## Text segment
The Nizwa Fort (Arabic: قلعة نزوى) is a 17th-century fortification in Nizwa, Oman. Built in the 1650s under Imam Sultan bin Saif, it is known for its large circular tower and is one of Oman's prominent historic and tourist landmarks.

== History ==
It was built in the 1650s by the second Ya’rubi; Imam Sultan Bin Saif Al Ya'rubi, although its underlying structure goes back to the 12th century. It is Oman's most visited national monument. The fort was the administrative seat of authority for the presiding Imams and Walis in times of peace and conflict. The main bulk of the fort took about 12 years to complete and was built above an underground stream. The fort is a powerful reminder of the town's significance through turbulent periods in Oman's long history. It was a formidable stronghold against raiding forces that desired Nizwa's abundant natural wealth and its strategic location at the crossroads of vital routes.

== Layout ==
The fort's design reflects the Omani architectural ingenuity in the Ya’rubi era that witnessed considerable advancement in military fortifications and the introduction of mortar-based warfare. The main part of the fort is its enormous drum-like tower that rises 30 metres above the ground and has a diameter of 36 metres. The strong foundations of the fort go 30 metres into the ground, and a portion of the tower is filled with rocks, dirt and rubble. The doors are inches deep and the walls are rounded and robust, designed to withstand fierce barrages of mortar fire. There are 24 openings all around the top of the tower for mortar fire.

Two cannons guard the entrance to the fort which opens into a maze of rooms, high-ceilinged halls, doorways, terraces, narrow staircases and corridors. Four cannons remain on the tower's top, down from a total of 24, which once served as the fort’s main firepower. They provided complete 360-degree coverage of the countryside around making it virtually impossible for a surprise attack on the fort without provoking a reply from the cannons. One of them has the name of Imam Sultan bin Saif engraved on it. Another, from Boston City, was presented to the first Omani ambassador to the United States in 1840. Clumps of cannonballs, misshapen with rust and age lie around.

## Task to complete
Continue the Nizwa Fort text above, picking up right after its last sentence, "Clumps of cannonballs, misshapen with rust and age lie around."

## Given data
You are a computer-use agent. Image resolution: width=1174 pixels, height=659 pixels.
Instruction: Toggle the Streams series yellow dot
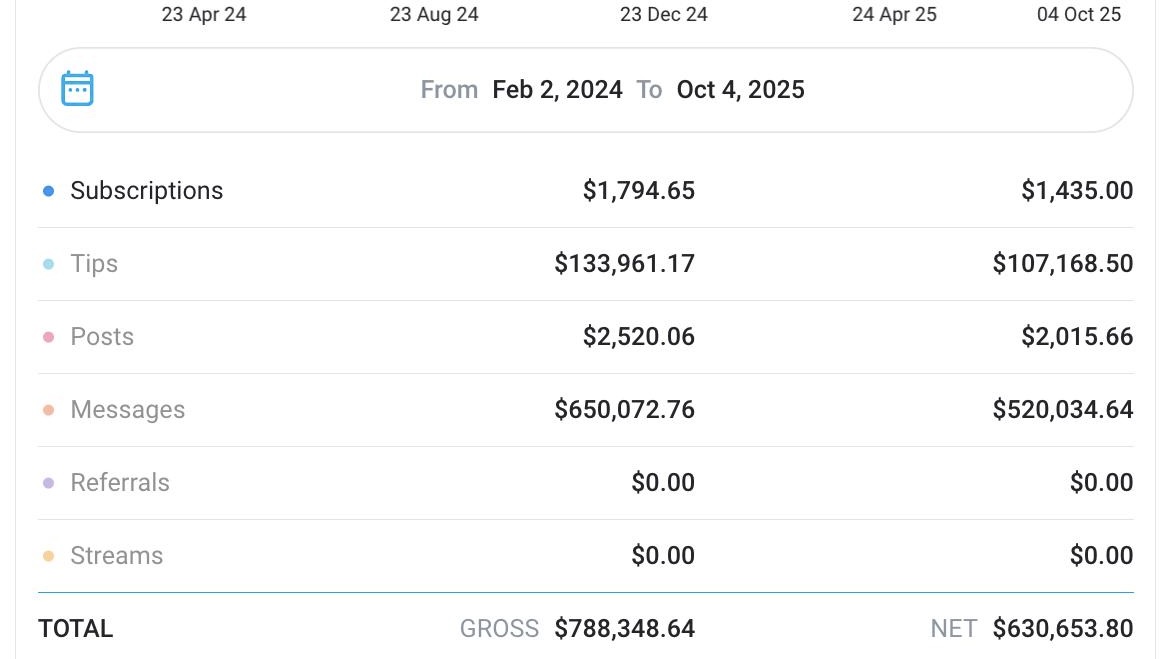[48, 556]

## Result of this exercise
The design of the tower, complete with battlements, turret, secret shafts, false doors and wells incorporates a great deal of architectural deception. Access to the top is only by means of a narrow twisty staircase barred by a heavy wooden door studded with metal spikes to exhaust the enemy and impede their progress to the top of the tower. Those who did manage to run the gauntlet of hurdles risked being burnt by boiling oil or water that was poured through shafts which opened directly above each set of doors and which are called murder holes. Date syrup, a liquid that oozed from bags of dates stored in special date cellars, also came in handy as an alternative to oil and water. The fort was built above a subterranean stream that ensured a permanent supply of water when subjected to a prolonged siege. Several cisterns located within the fortified compound also ensured plentiful supplies. Underground cellars stockpiled food and munitions. Running all round the summit of the tower is a wall for use by 120 guards who kept watch over the surrounding countryside and were armed with muskets and flintlocks. Furthermore, 480 gun-ports allowed for a concentrated barrage of fire if the fort came under attack.

There are around 6 pitfalls to catch enemies off guard in the dark passageway. Some of the stairs has wooden planks that could be removed to expose deep, gaping pits which were certain to put an end to anyone unfortunate enough to fall into them.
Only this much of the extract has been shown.